A arena política não é recomendável para estômagos sensíveis.
Depois dos episódios da semana passada, em especial depois da ofensiva do governo contra a CPI dos Bancos, parece não haver dúvidas sobre quem saiu vencedor. Mas, a julgar pelos resultados da pesquisa Datafolha hoje publicados, o vencedor político pode ter sido moralmente derrotado.
Nada menos que 64% dos entrevistados acreditam que o presidente agiu movido por interesses discutíveis. A expressiva maioria quer uma CPI. E os entrevistados estão muito longe de qualquer consenso quanto aos efeitos que uma CPI teria sobre a estabilidade do sistema financeiro.
Em favor do governo está o fato, igualmente refletido na pesquisa, de que o número de entrevistados que considera a gestão FHC ótima ou boa tenha passado dos 32% em dezembro para 38%, agora.
Ou seja, mesmo sendo unânime a frustração com a opção governista contra a CPI, o cálculo dos benefícios alcançados até agora com este governo supera a percepção de custos.
Haverá sempre a hipótese de que as autoridades e os políticos que a elas se aliaram contra a CPI tenham agido animados por uma sabedoria maior, por uma visão mais precisa dos fatos que a população não alcança.

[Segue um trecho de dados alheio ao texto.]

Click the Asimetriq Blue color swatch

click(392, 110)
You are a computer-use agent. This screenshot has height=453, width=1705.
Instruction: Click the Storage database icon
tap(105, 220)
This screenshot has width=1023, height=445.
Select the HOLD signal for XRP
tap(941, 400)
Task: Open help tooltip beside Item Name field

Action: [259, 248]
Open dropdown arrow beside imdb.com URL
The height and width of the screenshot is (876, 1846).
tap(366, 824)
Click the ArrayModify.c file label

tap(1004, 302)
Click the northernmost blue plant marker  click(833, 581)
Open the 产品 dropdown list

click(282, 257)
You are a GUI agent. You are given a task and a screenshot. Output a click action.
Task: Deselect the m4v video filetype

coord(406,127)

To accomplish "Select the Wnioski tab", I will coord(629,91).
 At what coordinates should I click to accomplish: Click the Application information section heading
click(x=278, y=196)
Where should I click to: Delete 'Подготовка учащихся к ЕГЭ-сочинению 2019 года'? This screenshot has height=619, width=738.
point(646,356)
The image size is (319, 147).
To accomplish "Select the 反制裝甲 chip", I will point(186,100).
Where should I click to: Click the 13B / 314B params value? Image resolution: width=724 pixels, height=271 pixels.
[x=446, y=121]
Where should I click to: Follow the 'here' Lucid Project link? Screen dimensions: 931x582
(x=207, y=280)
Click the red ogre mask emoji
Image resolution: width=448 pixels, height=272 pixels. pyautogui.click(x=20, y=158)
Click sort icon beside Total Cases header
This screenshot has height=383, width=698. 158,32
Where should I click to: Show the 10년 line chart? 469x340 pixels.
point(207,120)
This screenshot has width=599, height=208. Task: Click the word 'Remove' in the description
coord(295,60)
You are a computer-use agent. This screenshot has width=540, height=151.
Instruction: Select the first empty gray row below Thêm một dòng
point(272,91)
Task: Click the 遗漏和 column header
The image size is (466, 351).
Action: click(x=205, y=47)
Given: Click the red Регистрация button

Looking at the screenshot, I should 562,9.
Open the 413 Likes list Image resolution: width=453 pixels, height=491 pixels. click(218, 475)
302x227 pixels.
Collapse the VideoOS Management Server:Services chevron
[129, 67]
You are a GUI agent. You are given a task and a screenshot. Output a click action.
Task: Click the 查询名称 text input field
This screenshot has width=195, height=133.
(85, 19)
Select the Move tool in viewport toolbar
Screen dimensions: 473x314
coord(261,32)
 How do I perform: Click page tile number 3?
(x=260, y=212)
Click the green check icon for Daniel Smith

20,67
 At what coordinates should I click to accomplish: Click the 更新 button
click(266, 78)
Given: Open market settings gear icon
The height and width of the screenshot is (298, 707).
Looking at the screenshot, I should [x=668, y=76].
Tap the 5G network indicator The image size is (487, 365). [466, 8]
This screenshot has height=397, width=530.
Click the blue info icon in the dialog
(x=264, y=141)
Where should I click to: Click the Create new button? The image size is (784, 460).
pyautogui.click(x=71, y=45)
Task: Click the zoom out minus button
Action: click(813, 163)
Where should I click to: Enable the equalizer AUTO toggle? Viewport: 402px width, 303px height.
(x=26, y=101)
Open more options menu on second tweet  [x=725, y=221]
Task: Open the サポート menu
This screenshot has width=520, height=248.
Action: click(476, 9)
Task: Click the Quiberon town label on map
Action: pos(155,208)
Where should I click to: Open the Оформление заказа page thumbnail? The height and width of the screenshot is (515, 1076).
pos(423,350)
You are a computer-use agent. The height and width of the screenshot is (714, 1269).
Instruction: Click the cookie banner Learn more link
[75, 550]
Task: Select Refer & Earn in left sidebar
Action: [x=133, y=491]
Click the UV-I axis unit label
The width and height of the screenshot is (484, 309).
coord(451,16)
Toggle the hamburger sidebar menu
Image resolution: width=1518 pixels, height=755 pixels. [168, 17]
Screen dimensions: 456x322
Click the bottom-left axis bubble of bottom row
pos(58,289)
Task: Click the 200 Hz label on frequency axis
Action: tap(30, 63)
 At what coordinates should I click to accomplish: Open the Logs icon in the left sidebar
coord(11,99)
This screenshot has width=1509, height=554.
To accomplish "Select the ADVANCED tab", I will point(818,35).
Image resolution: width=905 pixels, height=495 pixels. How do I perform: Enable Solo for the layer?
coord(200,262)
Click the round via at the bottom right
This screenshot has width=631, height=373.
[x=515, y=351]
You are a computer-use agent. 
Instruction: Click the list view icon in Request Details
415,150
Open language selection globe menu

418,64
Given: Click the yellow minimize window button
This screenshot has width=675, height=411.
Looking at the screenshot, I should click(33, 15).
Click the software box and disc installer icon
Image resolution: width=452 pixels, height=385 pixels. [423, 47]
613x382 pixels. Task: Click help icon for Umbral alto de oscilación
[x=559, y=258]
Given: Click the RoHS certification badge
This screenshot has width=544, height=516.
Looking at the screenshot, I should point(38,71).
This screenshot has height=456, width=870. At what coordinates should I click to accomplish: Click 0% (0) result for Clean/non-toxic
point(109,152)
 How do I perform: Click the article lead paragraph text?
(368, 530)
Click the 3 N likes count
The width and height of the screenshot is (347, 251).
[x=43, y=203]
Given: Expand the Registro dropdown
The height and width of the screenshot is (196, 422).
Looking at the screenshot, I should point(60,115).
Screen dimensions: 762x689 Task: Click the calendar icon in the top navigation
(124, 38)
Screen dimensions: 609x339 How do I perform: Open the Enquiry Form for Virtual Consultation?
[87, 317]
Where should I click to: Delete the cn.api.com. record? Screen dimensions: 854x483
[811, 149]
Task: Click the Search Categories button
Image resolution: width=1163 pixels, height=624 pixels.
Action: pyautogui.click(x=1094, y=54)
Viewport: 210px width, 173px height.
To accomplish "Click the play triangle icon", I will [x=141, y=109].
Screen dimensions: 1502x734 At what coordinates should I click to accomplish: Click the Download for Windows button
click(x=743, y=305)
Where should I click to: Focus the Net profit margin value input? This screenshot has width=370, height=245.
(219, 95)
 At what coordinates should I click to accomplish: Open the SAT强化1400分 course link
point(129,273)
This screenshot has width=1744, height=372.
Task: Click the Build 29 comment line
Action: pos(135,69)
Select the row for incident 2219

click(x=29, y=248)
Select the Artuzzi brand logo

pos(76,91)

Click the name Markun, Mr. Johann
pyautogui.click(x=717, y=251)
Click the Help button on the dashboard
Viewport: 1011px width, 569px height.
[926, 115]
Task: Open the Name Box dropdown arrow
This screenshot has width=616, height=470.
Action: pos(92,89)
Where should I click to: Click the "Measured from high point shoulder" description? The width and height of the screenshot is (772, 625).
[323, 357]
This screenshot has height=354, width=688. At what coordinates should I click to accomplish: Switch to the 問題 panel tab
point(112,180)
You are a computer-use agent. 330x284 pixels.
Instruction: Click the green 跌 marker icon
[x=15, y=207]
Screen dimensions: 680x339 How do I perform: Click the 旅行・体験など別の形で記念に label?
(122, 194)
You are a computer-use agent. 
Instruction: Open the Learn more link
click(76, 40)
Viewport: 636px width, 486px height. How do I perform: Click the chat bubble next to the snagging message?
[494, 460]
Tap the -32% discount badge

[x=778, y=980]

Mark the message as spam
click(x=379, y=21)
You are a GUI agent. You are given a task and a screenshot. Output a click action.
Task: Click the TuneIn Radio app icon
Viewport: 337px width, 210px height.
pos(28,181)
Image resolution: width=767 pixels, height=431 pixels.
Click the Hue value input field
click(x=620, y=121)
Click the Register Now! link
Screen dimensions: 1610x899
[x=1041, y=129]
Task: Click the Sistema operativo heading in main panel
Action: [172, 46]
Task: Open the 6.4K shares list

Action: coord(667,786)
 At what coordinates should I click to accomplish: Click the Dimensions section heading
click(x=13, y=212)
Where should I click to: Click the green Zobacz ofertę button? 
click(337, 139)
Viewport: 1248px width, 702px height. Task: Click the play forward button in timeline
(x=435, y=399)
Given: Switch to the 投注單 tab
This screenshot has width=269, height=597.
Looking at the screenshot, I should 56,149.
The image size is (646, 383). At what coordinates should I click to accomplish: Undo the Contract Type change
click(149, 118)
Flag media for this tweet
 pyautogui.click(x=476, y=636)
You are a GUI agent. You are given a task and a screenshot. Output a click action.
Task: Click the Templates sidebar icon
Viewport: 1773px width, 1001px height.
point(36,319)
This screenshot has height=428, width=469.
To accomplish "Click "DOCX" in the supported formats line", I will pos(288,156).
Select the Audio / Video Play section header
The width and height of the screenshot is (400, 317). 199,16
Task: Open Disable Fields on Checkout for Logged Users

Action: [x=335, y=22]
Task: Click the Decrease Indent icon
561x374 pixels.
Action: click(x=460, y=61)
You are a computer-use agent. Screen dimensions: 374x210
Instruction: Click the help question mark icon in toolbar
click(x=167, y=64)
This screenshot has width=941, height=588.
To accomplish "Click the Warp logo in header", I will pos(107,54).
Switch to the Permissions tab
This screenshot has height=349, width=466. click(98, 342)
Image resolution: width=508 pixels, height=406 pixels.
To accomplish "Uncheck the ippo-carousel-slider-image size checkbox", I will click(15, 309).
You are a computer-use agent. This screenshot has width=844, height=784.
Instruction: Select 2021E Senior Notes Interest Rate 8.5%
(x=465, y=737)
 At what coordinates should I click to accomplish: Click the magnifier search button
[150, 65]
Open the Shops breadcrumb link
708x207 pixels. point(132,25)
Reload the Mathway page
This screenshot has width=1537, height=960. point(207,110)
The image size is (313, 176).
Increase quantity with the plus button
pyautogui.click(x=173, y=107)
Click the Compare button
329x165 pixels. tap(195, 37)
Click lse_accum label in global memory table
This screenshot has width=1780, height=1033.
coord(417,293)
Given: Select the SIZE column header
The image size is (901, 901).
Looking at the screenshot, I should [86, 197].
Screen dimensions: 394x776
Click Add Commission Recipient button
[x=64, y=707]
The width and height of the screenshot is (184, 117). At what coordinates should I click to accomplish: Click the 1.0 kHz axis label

Mas essa hipótese, fantasiosa numa democracia, é das mais inoportunas.
O apoio a FHC sustenta-se, possivelmente, em sua maior parte no sucesso da luta contra a inflação. Sua imagem de homem probo também deve ter pesado na apreciação.
Mas o fato de a campanha contra a CPI ter desagradado à maioria do eleitorado provavelmente significa que, nas campanhas eleitorais deste e dos próximos anos, uma suposta conivência de FHC com irregularidades no sistema financeiro poderá voltar recorrentemente à agenda.
O governo levou à lona o inimigo. Mas o fantasma do cadáver insepulto talvez não caia no esquecimento. Pior para os estômagos sensíveis.